A couple of weeks ago I posted an article about the Israel Anti-Boycott Act, introduced in the Senate by Sen. Ben Cardin of Maryland. The ACLU at the time, as I mentioned in the post, had published an open letter warning that the bill would make it a felony for Americans to support the boycott of Israel and urging Congress members not to sign onto it. (At the time, 45 members of the Senate had signed on as co-sponsors; that number is now up to 46.)
Surprising as it may seem, an additional commentary on the bill, written by two ACLU officials, has been published by the Washington Post. The piece is authored by David Cole, an ACLU national legal director, and Faiz Shakir, national political director. Here is an excerpt:
The Israel Anti-Boycott Act, legislation introduced in the Senate by Benjamin L. Cardin (D-Md.) and in the House by Peter J. Roskam (R-Ill.), would make it a crime to support or even furnish information about a boycott directed at Israel or its businesses called by the United Nations, the European Union or any other “international governmental organization.” Violations would be punishable by civil and criminal penalties of up to $1 million and 20 years in prison. The American Civil Liberties Union, where we both work, takes no position for or against campaigns to boycott Israel or any other foreign country. But since our organization’s founding in 1920, the ACLU has defended the right to collective action. This bill threatens that right.
The Israel Anti-Boycott Act is designed to stifle efforts to protest Israel’s settlement policies by boycotting businesses in Israel and the occupied Palestinian territories. The bill’s particular target is the boycott, divestment and sanctions (BDS) movement, a global campaign that seeks to apply economic and political pressure on Israel to comply with international law.
Whether one approves or disapproves of the BDS movement itself, people should have a right to make up their own minds about it. Americans engage in boycotts every day when they decide not to buy from companies whose practices they oppose. Students have boycotted companies that sold clothing manufactured in sweatshops abroad. Environmentalists have boycotted Nestlé for its deforestation practices. By using their power in the marketplace, consumers can act collectively to express their political points of view. There is nothing illegal about such collective action; indeed, it is constitutionally protected.
In NAACP v. Claiborne Hardware Co., the Supreme Court in 1982 upheld the right of NAACP activists to hold a mass economic boycott of segregated businesses in Mississippi. The court stated that the boycotters’ exercise of their rights to “speech, assembly, and petition . . . to change a social order that had consistently treated them as second-class citizens” rested “on the highest rung of the hierarchy of First Amendment values.”

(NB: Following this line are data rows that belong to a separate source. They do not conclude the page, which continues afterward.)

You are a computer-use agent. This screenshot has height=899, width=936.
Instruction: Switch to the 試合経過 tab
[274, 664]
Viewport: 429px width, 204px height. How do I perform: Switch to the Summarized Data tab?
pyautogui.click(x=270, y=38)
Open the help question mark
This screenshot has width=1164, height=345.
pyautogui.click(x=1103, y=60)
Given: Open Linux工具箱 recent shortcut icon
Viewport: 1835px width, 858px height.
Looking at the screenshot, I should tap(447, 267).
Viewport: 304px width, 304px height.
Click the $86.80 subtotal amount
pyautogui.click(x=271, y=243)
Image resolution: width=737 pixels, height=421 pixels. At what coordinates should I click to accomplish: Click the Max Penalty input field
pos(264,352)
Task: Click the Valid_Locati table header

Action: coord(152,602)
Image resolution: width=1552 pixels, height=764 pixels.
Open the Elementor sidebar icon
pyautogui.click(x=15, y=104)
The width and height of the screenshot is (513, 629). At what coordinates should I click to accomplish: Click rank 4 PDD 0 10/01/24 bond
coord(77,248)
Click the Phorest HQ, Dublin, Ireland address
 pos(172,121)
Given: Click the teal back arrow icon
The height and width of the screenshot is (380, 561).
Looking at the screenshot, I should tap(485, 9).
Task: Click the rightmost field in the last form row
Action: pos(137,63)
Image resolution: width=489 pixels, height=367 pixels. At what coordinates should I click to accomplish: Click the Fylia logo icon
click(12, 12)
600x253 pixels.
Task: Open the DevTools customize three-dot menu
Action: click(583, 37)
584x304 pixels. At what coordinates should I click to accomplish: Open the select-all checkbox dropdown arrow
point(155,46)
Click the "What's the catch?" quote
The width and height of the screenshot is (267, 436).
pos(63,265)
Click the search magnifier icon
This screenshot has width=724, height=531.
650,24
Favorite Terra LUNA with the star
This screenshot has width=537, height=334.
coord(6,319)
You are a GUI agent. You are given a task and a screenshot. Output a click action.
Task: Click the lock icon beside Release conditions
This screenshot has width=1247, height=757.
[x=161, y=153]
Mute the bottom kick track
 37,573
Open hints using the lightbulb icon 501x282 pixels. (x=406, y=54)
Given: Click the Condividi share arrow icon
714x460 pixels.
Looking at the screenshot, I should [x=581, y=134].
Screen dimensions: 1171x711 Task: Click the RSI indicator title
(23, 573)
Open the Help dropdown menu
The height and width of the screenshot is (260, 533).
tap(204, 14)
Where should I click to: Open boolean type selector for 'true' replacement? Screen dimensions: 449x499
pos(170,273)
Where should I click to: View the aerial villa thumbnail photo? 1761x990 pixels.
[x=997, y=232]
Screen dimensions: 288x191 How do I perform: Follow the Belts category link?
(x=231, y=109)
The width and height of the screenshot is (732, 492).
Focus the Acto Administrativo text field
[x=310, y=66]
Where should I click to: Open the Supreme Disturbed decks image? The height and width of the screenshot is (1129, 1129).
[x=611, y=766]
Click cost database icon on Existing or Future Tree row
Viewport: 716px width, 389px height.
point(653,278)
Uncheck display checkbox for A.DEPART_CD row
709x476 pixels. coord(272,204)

The Washington Post is owned by Jeff Bezos, and the paper’s decision to publish the commentary by Cole and Shakir suggests there may not be unity of agreement among wealthy US Jews about the advisability of having the First Amendment of the Constitution essentially gutted by a piece of pro-Israel legislation–this despite the fact that the bill has been strongly backed by AIPAC.
By the way, the website 21st Century Wire has published a commentary of its own on the matter, which includes the following:
The level of tyranny inherent in this new piece of legislation is breathtaking to say the least. Simply put – it’s a direct attack on the US First Amendment. What’s worse is that it’s being orchestrated from outside of the United States by a foreign entity…
By far, this is the biggest attempt yet by Israel at hijacking the US democratic system, albeit from within. If this bill passes, it will mark the near end of what remains of the sovereignty of the United States of America. That is no exaggeration.
They have also published the Cole-Shakir article in its entirety. You can go here to check it out.
Update to this story:
Sen. Kirsten Gillibrand of New York, formerly a co-sponsor of the Israel Anti-Boycott Act, reportedly has withdrawn her support from the bill after taking heat from her constituents. From the Electronic Intifada:
In an act unprecedented in recent history, US Senator Kirsten Gillibrand took a stand this week in support of the right of Americans to boycott Israel by formally withdrawing her sponsorship of S.720, the Israel Anti-Boycott Act.
The New York Democrat’s withdrawal of her sponsorship comes after constituents repeatedly pressed her on her support of the bill at town hall meetings in New York City.
On 22 July in the Bronx, Gillibrand affirmed that “we are all allowed to boycott” in response to a constituent who laid out his concerns that the bill would criminalize those supporting boycotts of Israel.
At another town hall in Queens on 31 July, Gillibrand stated in response to similar concerns that she would not support the bill in its current form. She made good on her promise by notifying the Senate on 1 August that she wished to withdraw her sponsorship of the bill.
It is exceedingly rare for members of Congress to withdraw their sponsorship from bills. One veteran congressional staffer could recall only one instance of it happening in recent memory when a representative took his name off a bill regulating minor league baseball.